WORK TASK ▸
Set the entries down again exactly; none may be skipped.

PROVIDED RECORDS ▸
- Opening Delimiter -

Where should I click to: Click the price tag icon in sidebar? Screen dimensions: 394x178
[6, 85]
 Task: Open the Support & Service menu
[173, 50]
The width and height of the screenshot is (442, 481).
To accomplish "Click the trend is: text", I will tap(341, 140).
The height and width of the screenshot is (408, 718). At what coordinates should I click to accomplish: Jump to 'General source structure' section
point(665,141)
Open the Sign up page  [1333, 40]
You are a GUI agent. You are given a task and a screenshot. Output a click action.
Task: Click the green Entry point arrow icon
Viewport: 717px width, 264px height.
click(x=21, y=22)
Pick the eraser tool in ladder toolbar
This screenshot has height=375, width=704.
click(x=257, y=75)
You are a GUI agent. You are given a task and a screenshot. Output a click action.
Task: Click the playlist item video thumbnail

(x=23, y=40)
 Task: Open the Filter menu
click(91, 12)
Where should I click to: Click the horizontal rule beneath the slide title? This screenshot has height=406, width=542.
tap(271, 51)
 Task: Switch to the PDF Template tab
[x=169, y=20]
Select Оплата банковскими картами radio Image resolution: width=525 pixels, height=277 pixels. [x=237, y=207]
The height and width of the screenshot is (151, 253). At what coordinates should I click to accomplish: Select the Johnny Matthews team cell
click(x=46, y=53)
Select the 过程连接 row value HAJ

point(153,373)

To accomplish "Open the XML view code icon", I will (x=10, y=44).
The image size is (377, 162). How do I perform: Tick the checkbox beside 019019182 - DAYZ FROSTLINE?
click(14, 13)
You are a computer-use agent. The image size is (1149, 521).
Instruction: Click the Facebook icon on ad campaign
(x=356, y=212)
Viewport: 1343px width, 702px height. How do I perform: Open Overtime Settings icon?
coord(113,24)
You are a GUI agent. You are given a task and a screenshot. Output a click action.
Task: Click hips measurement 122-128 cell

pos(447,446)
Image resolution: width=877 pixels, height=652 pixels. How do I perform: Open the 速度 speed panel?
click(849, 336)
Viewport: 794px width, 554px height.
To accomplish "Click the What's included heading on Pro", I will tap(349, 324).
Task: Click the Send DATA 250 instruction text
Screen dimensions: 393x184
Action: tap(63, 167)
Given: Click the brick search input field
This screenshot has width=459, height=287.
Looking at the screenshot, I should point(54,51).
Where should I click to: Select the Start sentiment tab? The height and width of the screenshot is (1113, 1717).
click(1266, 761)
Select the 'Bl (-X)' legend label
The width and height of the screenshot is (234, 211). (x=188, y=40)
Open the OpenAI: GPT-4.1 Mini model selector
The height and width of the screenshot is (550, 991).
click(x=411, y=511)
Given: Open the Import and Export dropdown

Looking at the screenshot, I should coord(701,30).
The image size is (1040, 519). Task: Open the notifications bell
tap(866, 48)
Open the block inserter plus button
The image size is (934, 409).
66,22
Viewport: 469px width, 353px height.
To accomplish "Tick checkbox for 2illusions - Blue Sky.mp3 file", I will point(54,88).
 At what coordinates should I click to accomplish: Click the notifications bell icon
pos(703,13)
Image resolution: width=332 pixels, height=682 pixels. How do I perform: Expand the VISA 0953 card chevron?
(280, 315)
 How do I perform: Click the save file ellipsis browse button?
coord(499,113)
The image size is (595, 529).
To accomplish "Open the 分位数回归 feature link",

- Closing Delimiter -

PROBLEM SOLUTION ▸
Where should I click to: Click the price tag icon in sidebar? Screen dimensions: 394x178
[6, 85]
 Task: Open the Support & Service menu
[173, 50]
The width and height of the screenshot is (442, 481).
To accomplish "Click the trend is: text", I will tap(341, 140).
The height and width of the screenshot is (408, 718). At what coordinates should I click to accomplish: Jump to 'General source structure' section
point(665,141)
Open the Sign up page  [1333, 40]
You are a GUI agent. You are given a task and a screenshot. Output a click action.
Task: Click the green Entry point arrow icon
Viewport: 717px width, 264px height.
click(x=21, y=22)
Pick the eraser tool in ladder toolbar
This screenshot has height=375, width=704.
click(x=257, y=75)
You are a GUI agent. You are given a task and a screenshot. Output a click action.
Task: Click the playlist item video thumbnail

(x=23, y=40)
 Task: Open the Filter menu
click(91, 12)
Where should I click to: Click the horizontal rule beneath the slide title? This screenshot has height=406, width=542.
tap(271, 51)
 Task: Switch to the PDF Template tab
[x=169, y=20]
Select Оплата банковскими картами radio Image resolution: width=525 pixels, height=277 pixels. [x=237, y=207]
The height and width of the screenshot is (151, 253). At what coordinates should I click to accomplish: Select the Johnny Matthews team cell
click(x=46, y=53)
Select the 过程连接 row value HAJ

point(153,373)

To accomplish "Open the XML view code icon", I will (x=10, y=44).
The image size is (377, 162). How do I perform: Tick the checkbox beside 019019182 - DAYZ FROSTLINE?
click(14, 13)
You are a computer-use agent. The image size is (1149, 521).
Instruction: Click the Facebook icon on ad campaign
(x=356, y=212)
Viewport: 1343px width, 702px height. How do I perform: Open Overtime Settings icon?
coord(113,24)
You are a GUI agent. You are given a task and a screenshot. Output a click action.
Task: Click hips measurement 122-128 cell

pos(447,446)
Image resolution: width=877 pixels, height=652 pixels. How do I perform: Open the 速度 speed panel?
click(849, 336)
Viewport: 794px width, 554px height.
To accomplish "Click the What's included heading on Pro", I will tap(349, 324).
Task: Click the Send DATA 250 instruction text
Screen dimensions: 393x184
Action: tap(63, 167)
Given: Click the brick search input field
This screenshot has width=459, height=287.
Looking at the screenshot, I should point(54,51).
Where should I click to: Select the Start sentiment tab? The height and width of the screenshot is (1113, 1717).
click(1266, 761)
Select the 'Bl (-X)' legend label
The width and height of the screenshot is (234, 211). (x=188, y=40)
Open the OpenAI: GPT-4.1 Mini model selector
The height and width of the screenshot is (550, 991).
click(x=411, y=511)
Given: Open the Import and Export dropdown

Looking at the screenshot, I should coord(701,30).
The image size is (1040, 519). Task: Open the notifications bell
tap(866, 48)
Open the block inserter plus button
The image size is (934, 409).
66,22
Viewport: 469px width, 353px height.
To accomplish "Tick checkbox for 2illusions - Blue Sky.mp3 file", I will point(54,88).
 At what coordinates should I click to accomplish: Click the notifications bell icon
pos(703,13)
Image resolution: width=332 pixels, height=682 pixels. How do I perform: Expand the VISA 0953 card chevron?
(280, 315)
 How do I perform: Click the save file ellipsis browse button?
coord(499,113)
The image size is (595, 529).
To accomplish "Open the 分位数回归 feature link",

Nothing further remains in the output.